### ENTRIES SHOWN

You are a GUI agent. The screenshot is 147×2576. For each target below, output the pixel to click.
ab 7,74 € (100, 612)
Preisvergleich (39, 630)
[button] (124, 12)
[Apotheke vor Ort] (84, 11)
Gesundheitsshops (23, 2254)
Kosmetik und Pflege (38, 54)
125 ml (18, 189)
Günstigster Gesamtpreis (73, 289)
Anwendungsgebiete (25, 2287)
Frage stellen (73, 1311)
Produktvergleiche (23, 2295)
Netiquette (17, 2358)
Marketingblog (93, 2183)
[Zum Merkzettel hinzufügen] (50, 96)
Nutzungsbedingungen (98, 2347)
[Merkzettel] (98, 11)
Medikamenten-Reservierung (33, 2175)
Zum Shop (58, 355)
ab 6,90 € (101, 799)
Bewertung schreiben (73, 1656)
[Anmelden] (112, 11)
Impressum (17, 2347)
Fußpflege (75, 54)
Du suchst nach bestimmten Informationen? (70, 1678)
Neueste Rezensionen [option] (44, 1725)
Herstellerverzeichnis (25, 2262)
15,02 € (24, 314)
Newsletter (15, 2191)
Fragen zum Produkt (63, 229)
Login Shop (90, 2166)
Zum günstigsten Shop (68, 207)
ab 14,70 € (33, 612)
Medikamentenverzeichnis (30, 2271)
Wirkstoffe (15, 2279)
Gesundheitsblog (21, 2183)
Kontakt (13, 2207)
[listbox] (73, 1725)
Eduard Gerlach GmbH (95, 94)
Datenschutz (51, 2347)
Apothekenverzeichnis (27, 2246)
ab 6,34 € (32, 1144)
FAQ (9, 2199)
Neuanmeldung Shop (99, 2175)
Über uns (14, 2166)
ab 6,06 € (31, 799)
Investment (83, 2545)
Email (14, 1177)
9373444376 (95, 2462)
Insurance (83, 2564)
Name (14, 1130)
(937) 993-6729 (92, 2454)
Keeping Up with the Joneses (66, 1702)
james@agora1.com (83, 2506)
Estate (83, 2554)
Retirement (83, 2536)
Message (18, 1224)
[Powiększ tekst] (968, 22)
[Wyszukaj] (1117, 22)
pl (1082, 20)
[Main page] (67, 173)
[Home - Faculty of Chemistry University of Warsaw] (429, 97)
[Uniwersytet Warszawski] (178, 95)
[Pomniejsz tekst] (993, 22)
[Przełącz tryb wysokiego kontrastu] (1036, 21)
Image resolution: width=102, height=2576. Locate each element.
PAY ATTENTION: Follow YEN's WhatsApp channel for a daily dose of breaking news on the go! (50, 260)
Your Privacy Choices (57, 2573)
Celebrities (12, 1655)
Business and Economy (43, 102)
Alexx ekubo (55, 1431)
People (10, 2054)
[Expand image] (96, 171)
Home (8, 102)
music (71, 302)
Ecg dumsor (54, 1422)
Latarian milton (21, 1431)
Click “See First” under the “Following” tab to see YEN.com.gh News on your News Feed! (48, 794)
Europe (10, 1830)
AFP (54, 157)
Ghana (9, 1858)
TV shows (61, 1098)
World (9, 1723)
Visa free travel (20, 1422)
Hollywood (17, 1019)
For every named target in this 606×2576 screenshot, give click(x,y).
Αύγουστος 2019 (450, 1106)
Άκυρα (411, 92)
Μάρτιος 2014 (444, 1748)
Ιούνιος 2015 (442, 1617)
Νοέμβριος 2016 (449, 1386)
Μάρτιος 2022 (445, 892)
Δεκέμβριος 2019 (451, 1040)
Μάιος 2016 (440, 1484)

### PROBLEM STATEMENT
Which lines of the material contain "target"? List them.

### ANSWER FOR THIS EXERCISE
You are a GUI agent. The screenshot is 147×2576. For each target below, output the pixel to click.
For every named target in this 606×2576 screenshot, give click(x,y).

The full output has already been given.